Oh My God, the Pile of AI Models Is Killing Us!
The number of AI models practically required can quickly explode and burst the available IT resources. Is there a way out of this trap?
Building software systems that use AI-based analytics methods is no longer a problem. There are many ready-made building blocks. However, depending on the type of application, many individual AI models per user can be needed. For example, this happens, if a user runs different projects and a special AI model needs to be trained and used for each one. This is not uncommon with project-specific classifiers. Over time, this can result in many different models and the user wants to have all available at the same time.
Possibly the software system is licensed in parallel to different customers, e.g. in the form of a SaaS solution. In this case, the number of AI models needed then quickly multiplies to several hundred, if not a thousand.
Of course, requests for analyses to the system should be answered in milliseconds. Unfortunately, machine learning and deep learning models require many resources and a non-negligible ramp-up phase until they are usable. In the end, services would have to be started for all possible models and continuously provided. This is the only way to meet the demand for a response in a few milliseconds for every request.
From a business point of view, this is a no-go: the enormous consumption of resources results in extreme costs per transaction, and it is also an ecological disaster. Viewed individually, the individual services/AI models are used not so often. However, since they all have to be kept running all the time, the result is high energy consumption with little productive benefit. This is really not green IT.
… and the solution?
One way to avoid this trap is to quickly swap models in and out depending on requirements and needs. This sounds easier than it is. After loading an AI model, in many cases a ‘working internal structure’ is created during the ramp-up phase. This internal structure is not normally relocatable in working memory. That means, without an extension to the system that loads and processes the models, the swapping of the running AI models is almost impossible to build.
First, an internal structure of the model is needed that does not depend on a special position in the working memory. For example, pointers to memory areas are forbidden and must not be contained within it.
During the ramp-up phase, the trained model is loaded and converted into the new, internal structure. This puts the AI system in a runnable state. After this initialization step is completed, a dump can be generated from the internal models and saved. Another extension is required for this.

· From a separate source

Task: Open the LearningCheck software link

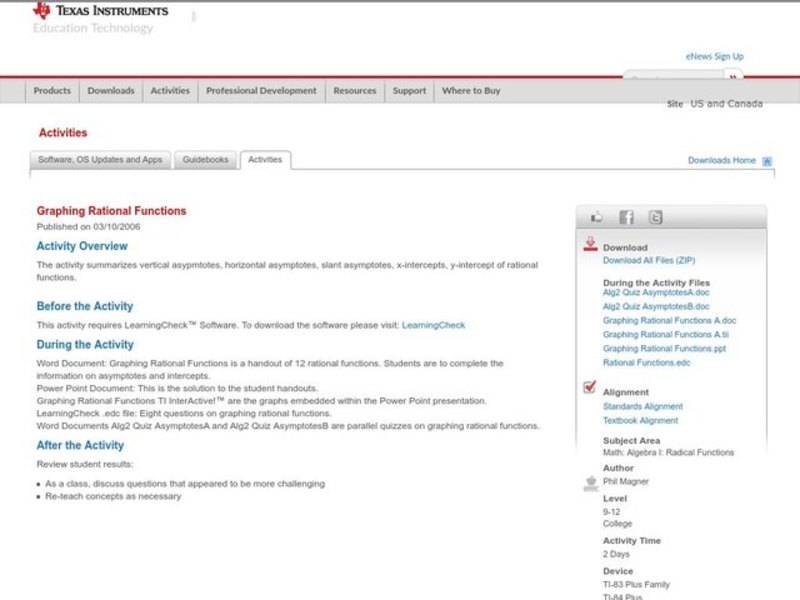Action: pyautogui.click(x=433, y=325)
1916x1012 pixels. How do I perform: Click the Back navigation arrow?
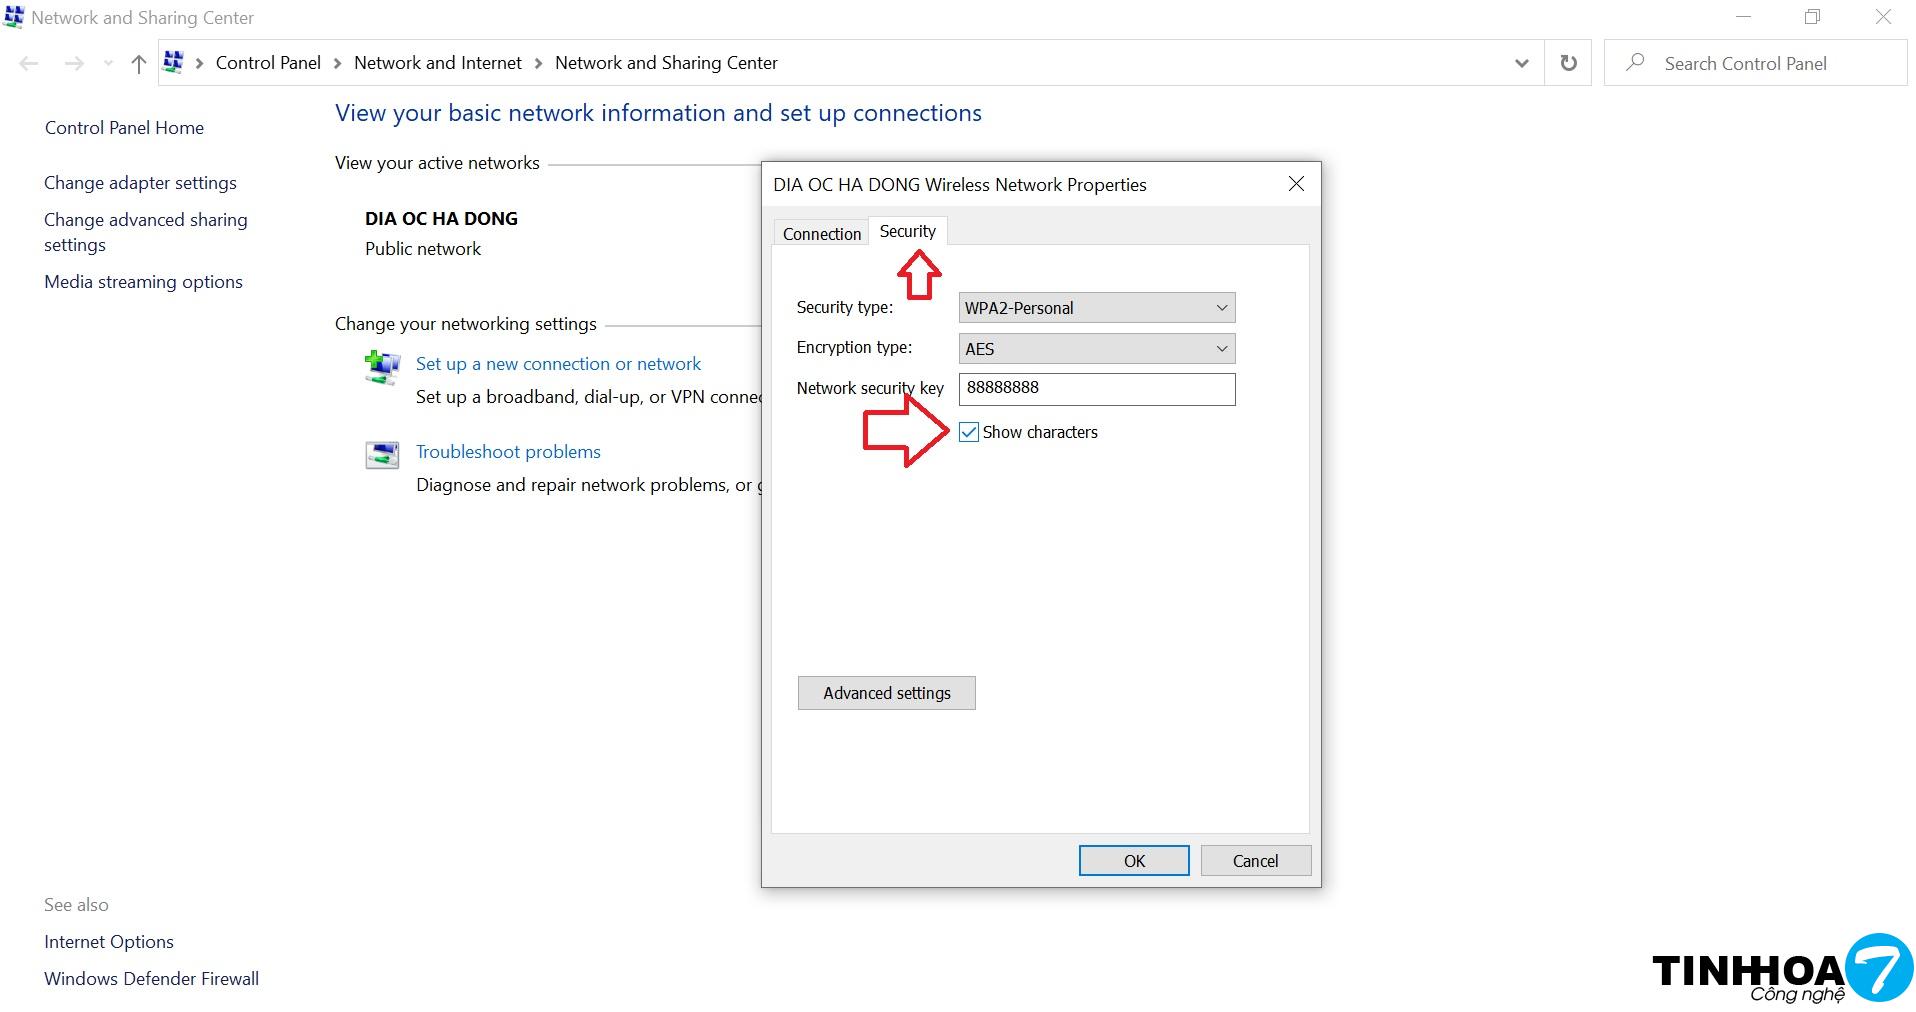tap(29, 64)
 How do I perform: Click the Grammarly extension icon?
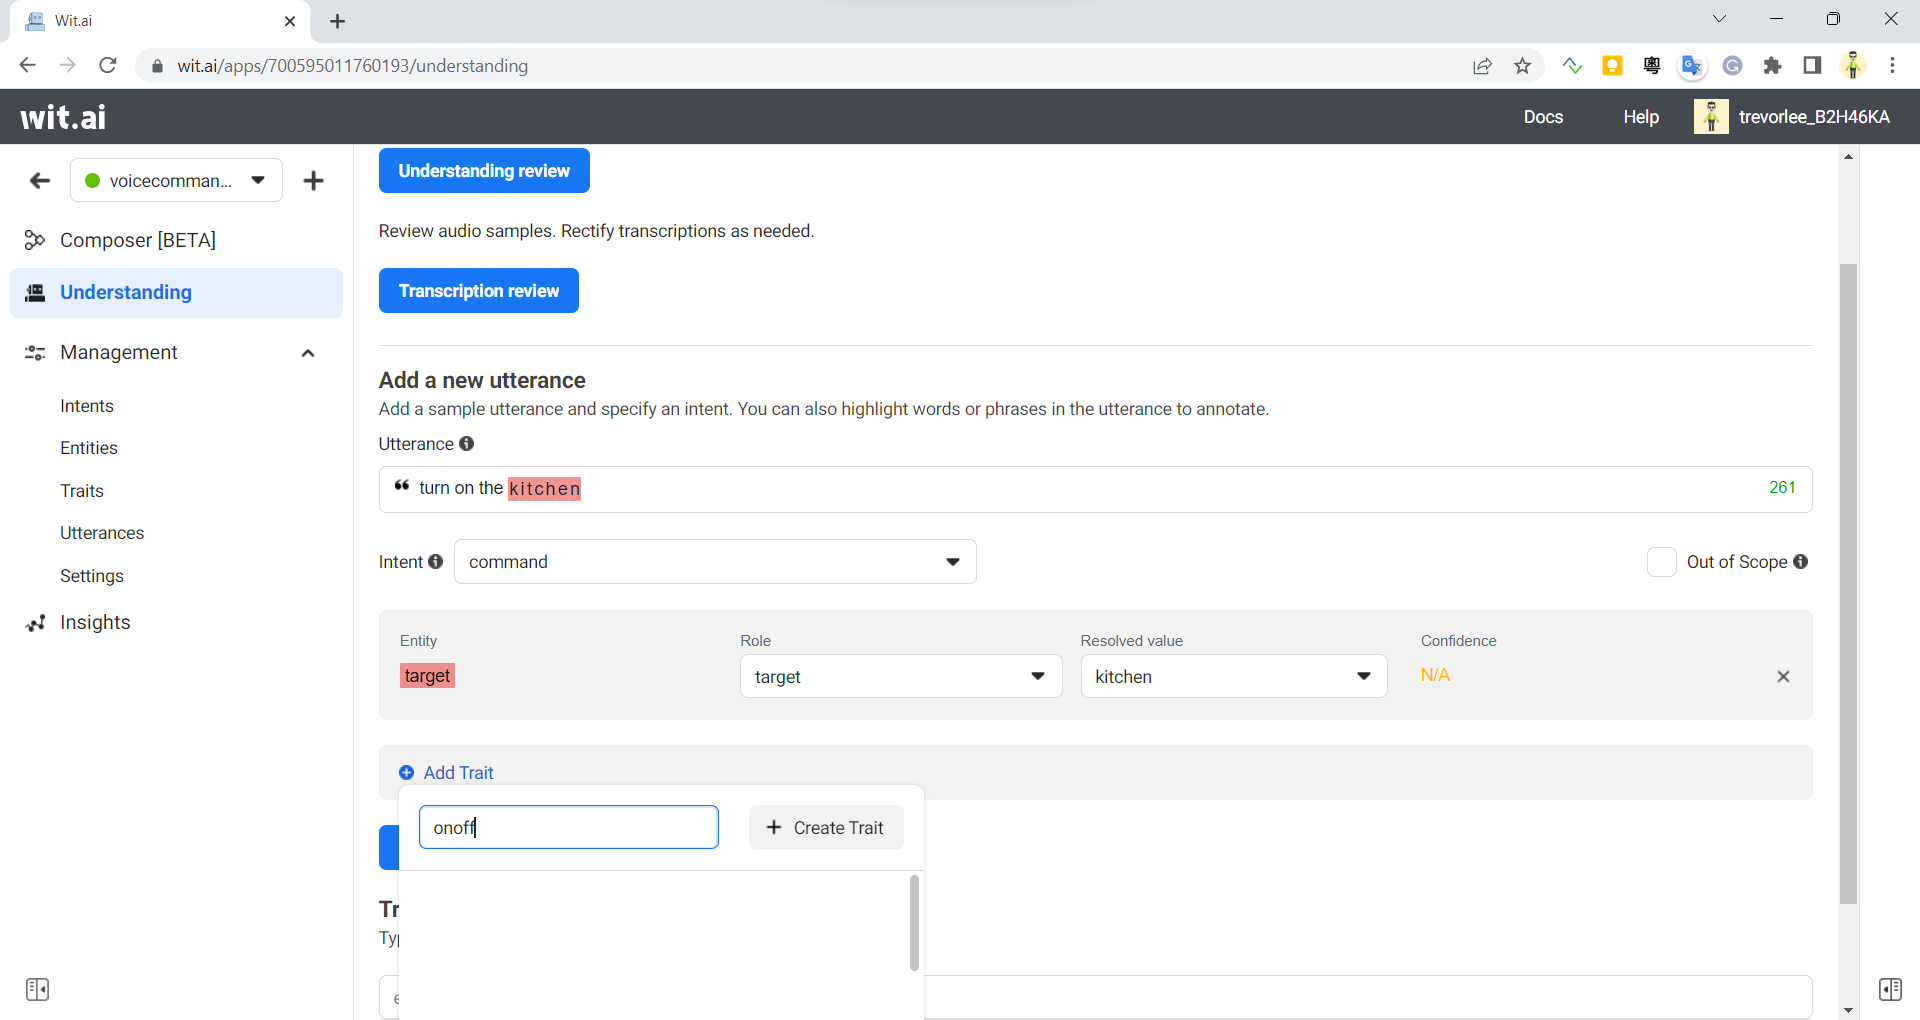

Further customization of the AI system is then used to replace the required models depending on the work requirement. The runnable dumps no longer need a ramp-up phase. So they are immediately usable after the swap. Multiple caching layers can be used for further speed ups of the swapping.
As a result of these changes to the AI system, fast swapping of models within milliseconds is truly possible. Few instances of the AI system can use many different models. This accommodates the use in a microservices architecture. In addition, there is a saving of resources and of course the reduction of energy consumption - Green IT.